SRS Distribution Inc. entered into a definitive agreement to acquire GMS Inc. (NYSE:GMS) for $4.2 billion on June 29, 2025. Under the terms of the merger agreement, SRS will commence a cash tender offer to purchase all outstanding shares of GMS common stock for $110.00 per share. All of the outstanding shares of GMS that were not tendered in the tender offer will be converted into the right to receive the same $110.00 per share in cash offered to GMS shareholders in the tender offer. SRS expects to fund the transaction through cash on hand and debt. In case of termination of the transaction under certain circumstances, SRS has agreed to pay a termination fee of $230 million. In case of termination of the transaction under certain defined circumstances, GMS has agreed to pay SRS a termination fee of $147.5 million.
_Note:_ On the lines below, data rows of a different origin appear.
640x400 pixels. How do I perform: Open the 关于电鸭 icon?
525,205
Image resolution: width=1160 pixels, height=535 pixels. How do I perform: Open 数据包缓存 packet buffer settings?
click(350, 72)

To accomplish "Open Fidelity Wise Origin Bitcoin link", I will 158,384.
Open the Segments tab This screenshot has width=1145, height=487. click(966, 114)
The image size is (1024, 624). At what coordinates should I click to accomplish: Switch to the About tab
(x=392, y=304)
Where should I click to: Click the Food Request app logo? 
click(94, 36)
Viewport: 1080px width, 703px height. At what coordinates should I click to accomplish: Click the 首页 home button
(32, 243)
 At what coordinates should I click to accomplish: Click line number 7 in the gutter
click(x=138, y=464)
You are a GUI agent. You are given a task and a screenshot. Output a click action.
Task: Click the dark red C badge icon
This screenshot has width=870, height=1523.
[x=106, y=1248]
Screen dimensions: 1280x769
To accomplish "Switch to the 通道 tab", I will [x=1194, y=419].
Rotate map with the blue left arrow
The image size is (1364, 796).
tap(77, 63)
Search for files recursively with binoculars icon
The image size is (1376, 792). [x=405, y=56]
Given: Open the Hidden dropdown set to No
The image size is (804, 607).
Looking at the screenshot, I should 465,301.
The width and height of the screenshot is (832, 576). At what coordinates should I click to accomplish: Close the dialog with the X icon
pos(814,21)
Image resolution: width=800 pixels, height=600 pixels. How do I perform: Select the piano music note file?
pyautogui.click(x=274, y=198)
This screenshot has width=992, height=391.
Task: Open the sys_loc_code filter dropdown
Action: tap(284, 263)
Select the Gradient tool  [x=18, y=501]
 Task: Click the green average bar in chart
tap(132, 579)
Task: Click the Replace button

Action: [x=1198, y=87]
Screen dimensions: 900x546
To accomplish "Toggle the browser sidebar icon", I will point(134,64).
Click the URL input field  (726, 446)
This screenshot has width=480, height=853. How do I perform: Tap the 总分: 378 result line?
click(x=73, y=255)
The transaction is subject to customary closing conditions, including regulatory approvals, the tender of a majority of the shares of GMS common stock then outstanding (on a fully diluted basis) and the expiration or termination of any applicable waiting period under the Hart-Scott-Rodino Antitrust Improvements Act of 1976, as amended, and the Competition Act (Canada). The board of directors of GMS has unanimously approved the transaction. The board of directors of SRS has approved the transaction. The transaction is expected to close by the end of Home Depot?s current fiscal year (January 31, 2026). This transaction is expected to be accretive to adjusted EPS in the first year following closing, excluding synergies. As of July 14,2025, Subject to the terms and conditions of the merger agreement and the Offer, the Offer will expire at one minute after 11:59 p.m., Eastern Time, on Friday, August 8, 2025. August 7, 2025, the expiration time of the Offer is extended to one minute after 11:59 P.M., Eastern Time, on August 22, 2025. As of August 21, 2025, Antitrust Division of the U.S. Department of Justice has granted early termination of the waiting period under the Hart-Scott-Rodino Antitrust Improvements Act of 1976 in relation to the acquisition. As of August 25, 2025, Homedepot announced that the offer, has been extended until one minute after 11:59 p.m., Eastern time, on Wednesday, September 3, 2025. The tender offer may be extended further in accordance with the terms of the merger agreement and the applicable rules and regulations of the U.S. Securities and Exchange Commission. All other terms and conditions of the tender offer will remain unchanged during the extended period. As on August 29, 2025, Home Depot has received clearance from the Canadian Competition Bureau.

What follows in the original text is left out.